Taxe tampon : Un collectif envoie des culottes tachées de rouge au gouvernement

C’est dans la nuit du 14 au 15 Octobre dernier, après le rejet de la demande d’abaissement de la TVA sur les tampons et serviettes hygiéniques de 20 à 5.5%, que la mobilisation est née.

Depuis, parmi les collectifs, les associations et sur les réseaux sociaux, la taxe tampon ne cesse de faire parler d’elle jusqu’à l’envoi hier, d’une centaine de petites culottes tachées de rouge directement à l’adresse de l’Élysée.

tampon

Voilà comment le collectif Culotte Gate fondé à la mi-Octobre par plusieurs membres du forum MadmoiZelle, a choisi d’exprimer sa colère face à ce que ses membres qualifient de décision « sexiste et injustifiée », à savoir le maintient des articles d’hygiène féminine hors de la catégorie des produits de première nécessité.
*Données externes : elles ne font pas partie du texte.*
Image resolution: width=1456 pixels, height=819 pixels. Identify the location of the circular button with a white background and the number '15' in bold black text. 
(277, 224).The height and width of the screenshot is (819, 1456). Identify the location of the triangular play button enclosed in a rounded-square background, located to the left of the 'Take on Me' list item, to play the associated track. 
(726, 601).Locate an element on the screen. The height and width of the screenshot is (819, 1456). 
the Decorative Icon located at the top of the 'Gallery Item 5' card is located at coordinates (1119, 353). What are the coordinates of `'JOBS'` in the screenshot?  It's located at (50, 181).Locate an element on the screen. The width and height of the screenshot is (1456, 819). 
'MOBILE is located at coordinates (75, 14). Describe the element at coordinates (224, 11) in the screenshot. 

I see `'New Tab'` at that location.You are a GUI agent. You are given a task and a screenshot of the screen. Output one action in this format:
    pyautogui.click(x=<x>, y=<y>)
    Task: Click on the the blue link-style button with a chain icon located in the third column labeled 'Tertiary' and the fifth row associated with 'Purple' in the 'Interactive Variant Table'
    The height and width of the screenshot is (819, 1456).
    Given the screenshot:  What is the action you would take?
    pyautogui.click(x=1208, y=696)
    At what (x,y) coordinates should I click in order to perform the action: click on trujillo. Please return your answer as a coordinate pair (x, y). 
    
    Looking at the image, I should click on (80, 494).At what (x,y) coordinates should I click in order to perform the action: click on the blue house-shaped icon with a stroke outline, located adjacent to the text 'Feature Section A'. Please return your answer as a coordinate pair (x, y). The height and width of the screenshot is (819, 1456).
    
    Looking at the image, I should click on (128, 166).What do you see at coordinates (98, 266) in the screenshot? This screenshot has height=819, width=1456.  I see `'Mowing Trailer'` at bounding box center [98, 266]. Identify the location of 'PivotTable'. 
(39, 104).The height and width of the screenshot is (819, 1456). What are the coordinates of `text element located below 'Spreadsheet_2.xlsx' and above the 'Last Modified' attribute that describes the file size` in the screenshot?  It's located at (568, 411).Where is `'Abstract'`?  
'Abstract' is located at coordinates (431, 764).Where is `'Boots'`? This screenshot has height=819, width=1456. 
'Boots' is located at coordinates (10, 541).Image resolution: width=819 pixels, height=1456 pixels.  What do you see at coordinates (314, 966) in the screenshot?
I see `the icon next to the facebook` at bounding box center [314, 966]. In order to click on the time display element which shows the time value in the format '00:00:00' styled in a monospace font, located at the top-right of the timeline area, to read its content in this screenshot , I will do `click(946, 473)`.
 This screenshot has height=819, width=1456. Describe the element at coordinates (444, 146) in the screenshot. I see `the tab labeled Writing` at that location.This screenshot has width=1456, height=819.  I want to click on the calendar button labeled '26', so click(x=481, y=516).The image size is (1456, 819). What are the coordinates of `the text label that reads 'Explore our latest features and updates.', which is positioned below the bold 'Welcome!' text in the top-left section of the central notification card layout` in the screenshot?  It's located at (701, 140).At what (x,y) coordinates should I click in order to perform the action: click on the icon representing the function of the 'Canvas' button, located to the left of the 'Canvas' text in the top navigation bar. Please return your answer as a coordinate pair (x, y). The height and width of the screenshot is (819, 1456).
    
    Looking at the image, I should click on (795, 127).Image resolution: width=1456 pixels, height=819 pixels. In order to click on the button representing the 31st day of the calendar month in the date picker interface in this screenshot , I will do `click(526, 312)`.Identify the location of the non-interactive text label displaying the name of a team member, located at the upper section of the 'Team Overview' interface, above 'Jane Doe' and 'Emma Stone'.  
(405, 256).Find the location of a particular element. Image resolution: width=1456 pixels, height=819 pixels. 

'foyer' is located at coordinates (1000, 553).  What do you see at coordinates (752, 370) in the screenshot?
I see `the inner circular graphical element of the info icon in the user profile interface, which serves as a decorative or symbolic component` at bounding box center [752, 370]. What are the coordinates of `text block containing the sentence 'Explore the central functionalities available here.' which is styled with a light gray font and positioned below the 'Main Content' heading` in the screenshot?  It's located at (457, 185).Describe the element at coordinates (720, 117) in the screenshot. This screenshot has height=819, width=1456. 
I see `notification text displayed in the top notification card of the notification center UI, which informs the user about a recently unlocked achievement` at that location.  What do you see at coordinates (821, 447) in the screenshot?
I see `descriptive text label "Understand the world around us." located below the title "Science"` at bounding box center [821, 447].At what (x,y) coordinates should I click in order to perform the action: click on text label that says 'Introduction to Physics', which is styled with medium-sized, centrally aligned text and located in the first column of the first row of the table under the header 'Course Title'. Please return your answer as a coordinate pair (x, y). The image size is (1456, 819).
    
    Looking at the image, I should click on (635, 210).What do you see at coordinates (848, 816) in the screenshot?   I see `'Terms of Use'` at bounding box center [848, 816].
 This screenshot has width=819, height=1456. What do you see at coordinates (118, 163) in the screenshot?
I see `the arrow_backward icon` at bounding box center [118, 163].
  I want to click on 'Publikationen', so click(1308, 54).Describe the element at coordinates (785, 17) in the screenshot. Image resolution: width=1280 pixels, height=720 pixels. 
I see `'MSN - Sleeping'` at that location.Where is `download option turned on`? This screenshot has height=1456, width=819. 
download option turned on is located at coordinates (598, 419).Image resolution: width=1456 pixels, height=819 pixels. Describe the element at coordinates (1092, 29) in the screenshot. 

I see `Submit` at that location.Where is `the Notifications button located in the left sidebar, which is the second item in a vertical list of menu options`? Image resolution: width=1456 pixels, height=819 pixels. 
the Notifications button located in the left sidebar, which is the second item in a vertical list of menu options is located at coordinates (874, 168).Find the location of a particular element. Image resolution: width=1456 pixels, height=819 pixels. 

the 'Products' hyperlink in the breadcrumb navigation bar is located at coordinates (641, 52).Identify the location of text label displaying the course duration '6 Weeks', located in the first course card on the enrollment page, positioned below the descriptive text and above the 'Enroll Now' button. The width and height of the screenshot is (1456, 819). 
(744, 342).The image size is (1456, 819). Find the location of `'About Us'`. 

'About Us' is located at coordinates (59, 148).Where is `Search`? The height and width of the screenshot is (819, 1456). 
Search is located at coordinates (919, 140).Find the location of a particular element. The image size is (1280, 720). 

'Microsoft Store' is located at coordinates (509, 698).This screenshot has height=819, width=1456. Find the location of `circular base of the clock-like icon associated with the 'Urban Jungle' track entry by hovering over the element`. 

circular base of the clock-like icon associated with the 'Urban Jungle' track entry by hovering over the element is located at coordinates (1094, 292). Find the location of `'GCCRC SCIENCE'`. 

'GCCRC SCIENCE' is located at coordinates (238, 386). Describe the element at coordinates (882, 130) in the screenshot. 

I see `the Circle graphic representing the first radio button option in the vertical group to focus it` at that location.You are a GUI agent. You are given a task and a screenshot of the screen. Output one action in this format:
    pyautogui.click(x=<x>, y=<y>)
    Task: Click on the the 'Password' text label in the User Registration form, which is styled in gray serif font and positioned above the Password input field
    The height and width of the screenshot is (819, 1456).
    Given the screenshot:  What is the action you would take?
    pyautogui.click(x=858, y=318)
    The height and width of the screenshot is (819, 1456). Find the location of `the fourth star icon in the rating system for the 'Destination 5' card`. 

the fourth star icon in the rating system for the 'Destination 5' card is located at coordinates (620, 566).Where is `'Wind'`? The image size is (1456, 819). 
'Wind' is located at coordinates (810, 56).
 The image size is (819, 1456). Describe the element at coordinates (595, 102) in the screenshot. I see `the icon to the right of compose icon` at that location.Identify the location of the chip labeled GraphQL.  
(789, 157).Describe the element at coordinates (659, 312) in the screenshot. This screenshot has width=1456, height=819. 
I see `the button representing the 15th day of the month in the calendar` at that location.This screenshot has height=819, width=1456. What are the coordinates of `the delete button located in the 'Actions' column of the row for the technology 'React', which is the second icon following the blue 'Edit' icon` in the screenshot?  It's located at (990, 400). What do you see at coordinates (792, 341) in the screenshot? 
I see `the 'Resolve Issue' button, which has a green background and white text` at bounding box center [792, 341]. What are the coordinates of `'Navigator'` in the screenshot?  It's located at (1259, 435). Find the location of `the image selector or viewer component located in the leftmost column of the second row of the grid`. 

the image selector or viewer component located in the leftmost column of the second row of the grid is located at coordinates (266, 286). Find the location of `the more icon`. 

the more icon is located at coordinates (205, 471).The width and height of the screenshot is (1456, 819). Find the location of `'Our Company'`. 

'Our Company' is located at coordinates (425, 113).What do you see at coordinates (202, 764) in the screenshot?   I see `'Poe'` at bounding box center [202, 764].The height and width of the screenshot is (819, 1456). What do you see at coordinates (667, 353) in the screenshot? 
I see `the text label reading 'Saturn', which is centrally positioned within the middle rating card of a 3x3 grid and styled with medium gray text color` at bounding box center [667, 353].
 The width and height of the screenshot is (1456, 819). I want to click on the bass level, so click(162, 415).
Selon elles, la baisse est indispensable :

« Afin de permettre à toutes les personnes en France dotées d’un utérus de pouvoir vivre leurs menstruations sereinement et sans tabou. »

Des petites culottes par dizaines

Ce mardi matin François Hollande et Manuel Valls ont donc reçu comme leur étant directement adressées plus d’une centaine sous-vêtements féminins sur lesquels les règles avaient été symbolisées par de la peinture rouge.

L’association FièrEs et d’autres, n’ont pas manqué de relayer et de soutenir l’action tout comme de nombreuses jeunes femmes anonymes qui elles aussi, ont choisi de s’exprimer par le biais des réseaux sociaux.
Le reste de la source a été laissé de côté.